> Exercise aim: Repeat exactly the lines of the entries below from the one with "382x398 pixels. At" through the one with "Task: Open the Monatlich frequency dropdown", both ends included, and nothing else.

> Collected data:
==================================================

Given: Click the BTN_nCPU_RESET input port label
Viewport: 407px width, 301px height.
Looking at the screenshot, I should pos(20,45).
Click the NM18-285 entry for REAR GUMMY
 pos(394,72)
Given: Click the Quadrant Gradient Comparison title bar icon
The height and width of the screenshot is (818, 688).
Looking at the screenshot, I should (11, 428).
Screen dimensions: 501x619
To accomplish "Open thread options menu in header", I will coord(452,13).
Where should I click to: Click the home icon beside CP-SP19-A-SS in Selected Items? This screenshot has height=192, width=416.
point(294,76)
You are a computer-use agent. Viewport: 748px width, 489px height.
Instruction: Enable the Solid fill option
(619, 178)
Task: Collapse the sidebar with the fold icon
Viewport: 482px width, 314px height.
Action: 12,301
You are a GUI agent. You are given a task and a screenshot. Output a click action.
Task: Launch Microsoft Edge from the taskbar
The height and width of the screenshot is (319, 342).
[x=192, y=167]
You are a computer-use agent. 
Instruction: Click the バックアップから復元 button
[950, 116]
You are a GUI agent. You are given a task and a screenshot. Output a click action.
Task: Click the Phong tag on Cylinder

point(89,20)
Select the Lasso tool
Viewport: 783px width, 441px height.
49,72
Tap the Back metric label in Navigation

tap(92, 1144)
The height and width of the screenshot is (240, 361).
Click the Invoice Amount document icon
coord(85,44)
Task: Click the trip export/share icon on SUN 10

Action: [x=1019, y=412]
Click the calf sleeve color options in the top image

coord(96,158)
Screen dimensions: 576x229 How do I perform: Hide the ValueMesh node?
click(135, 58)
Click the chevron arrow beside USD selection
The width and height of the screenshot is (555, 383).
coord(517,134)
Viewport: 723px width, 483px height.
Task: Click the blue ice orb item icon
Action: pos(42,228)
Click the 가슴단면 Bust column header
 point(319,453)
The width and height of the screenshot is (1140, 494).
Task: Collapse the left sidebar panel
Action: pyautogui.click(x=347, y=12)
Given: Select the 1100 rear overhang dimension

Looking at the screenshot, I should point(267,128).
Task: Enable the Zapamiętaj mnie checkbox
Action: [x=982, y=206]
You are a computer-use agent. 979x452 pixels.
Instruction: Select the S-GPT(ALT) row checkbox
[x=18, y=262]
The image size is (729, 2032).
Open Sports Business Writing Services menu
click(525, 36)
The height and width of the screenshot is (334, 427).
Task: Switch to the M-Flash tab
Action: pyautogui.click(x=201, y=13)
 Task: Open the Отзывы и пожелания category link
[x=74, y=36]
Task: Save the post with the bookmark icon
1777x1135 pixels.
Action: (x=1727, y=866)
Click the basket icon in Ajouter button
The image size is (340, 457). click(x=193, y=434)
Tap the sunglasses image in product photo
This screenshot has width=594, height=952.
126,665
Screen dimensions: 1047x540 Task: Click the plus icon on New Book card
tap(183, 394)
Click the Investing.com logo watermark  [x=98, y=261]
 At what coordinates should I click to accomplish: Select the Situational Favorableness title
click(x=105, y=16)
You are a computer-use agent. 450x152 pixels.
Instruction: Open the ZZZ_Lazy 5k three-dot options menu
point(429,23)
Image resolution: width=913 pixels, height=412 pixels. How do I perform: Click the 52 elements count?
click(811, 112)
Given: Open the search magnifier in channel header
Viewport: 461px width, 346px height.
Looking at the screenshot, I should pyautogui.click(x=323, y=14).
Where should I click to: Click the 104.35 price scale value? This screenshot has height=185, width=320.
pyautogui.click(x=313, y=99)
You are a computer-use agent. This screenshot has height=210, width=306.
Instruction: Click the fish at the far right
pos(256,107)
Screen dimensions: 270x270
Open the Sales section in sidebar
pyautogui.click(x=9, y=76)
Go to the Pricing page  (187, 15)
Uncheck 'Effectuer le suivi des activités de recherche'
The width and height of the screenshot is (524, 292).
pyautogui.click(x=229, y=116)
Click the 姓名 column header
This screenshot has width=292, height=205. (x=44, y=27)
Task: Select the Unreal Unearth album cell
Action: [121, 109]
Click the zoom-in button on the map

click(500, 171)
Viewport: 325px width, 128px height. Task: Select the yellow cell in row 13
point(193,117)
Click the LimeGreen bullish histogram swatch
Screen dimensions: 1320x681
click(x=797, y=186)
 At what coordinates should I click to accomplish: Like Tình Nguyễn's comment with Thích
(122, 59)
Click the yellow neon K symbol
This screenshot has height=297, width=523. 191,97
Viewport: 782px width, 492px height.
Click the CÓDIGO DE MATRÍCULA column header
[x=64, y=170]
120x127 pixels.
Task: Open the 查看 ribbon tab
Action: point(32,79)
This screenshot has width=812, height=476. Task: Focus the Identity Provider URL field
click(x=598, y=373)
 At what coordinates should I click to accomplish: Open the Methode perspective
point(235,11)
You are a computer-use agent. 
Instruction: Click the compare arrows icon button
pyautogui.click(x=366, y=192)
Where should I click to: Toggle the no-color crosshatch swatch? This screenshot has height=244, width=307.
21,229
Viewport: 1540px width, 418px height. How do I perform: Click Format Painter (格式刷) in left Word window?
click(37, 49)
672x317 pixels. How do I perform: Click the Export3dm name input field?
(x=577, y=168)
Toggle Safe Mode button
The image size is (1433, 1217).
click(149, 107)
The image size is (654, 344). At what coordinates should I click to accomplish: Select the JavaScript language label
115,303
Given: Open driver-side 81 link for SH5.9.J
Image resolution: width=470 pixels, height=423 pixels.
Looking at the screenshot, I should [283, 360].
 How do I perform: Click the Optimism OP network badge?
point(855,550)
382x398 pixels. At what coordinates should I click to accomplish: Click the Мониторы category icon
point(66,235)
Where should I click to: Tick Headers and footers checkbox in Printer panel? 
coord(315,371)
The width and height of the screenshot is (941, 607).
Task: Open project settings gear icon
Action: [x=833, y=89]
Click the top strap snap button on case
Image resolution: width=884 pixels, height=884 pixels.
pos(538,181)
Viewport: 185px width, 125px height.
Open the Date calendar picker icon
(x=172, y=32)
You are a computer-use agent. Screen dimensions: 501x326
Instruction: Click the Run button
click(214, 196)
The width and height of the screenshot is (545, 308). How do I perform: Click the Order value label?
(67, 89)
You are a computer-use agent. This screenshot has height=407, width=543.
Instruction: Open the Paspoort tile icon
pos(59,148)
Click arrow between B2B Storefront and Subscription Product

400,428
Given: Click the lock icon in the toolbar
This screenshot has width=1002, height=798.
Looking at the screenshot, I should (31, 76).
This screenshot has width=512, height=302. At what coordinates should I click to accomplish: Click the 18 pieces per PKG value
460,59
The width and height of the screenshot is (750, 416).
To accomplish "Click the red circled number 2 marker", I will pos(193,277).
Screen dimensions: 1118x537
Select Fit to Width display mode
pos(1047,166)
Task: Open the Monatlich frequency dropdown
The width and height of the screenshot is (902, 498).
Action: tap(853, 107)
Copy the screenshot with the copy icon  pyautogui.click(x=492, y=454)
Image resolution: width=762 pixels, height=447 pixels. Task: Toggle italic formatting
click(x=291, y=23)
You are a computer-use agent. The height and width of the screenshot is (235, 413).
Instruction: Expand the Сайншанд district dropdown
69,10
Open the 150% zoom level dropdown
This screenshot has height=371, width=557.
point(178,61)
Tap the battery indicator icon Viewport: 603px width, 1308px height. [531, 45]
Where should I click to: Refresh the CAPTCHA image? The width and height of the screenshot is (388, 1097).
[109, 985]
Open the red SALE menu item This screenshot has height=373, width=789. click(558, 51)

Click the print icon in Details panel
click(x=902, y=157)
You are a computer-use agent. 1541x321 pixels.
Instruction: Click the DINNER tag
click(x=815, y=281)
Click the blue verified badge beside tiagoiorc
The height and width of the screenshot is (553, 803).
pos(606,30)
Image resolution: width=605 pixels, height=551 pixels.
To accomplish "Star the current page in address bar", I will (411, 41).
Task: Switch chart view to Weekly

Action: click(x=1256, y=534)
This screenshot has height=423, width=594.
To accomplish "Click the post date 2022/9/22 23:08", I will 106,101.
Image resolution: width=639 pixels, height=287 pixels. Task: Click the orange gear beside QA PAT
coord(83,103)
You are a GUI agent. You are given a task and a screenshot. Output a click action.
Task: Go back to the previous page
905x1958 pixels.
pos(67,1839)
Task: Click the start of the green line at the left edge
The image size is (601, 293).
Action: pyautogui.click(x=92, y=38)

==================================================

> Task response:
382x398 pixels. At what coordinates should I click to accomplish: Click the Мониторы category icon
point(66,235)
Where should I click to: Tick Headers and footers checkbox in Printer panel? 
coord(315,371)
The width and height of the screenshot is (941, 607).
Task: Open project settings gear icon
Action: [x=833, y=89]
Click the top strap snap button on case
Image resolution: width=884 pixels, height=884 pixels.
pos(538,181)
Viewport: 185px width, 125px height.
Open the Date calendar picker icon
(x=172, y=32)
You are a computer-use agent. Screen dimensions: 501x326
Instruction: Click the Run button
click(214, 196)
The width and height of the screenshot is (545, 308). How do I perform: Click the Order value label?
(67, 89)
You are a computer-use agent. This screenshot has height=407, width=543.
Instruction: Open the Paspoort tile icon
pos(59,148)
Click arrow between B2B Storefront and Subscription Product

400,428
Given: Click the lock icon in the toolbar
This screenshot has width=1002, height=798.
Looking at the screenshot, I should (31, 76).
This screenshot has width=512, height=302. At what coordinates should I click to accomplish: Click the 18 pieces per PKG value
460,59
The width and height of the screenshot is (750, 416).
To accomplish "Click the red circled number 2 marker", I will pos(193,277).
Screen dimensions: 1118x537
Select Fit to Width display mode
pos(1047,166)
Task: Open the Monatlich frequency dropdown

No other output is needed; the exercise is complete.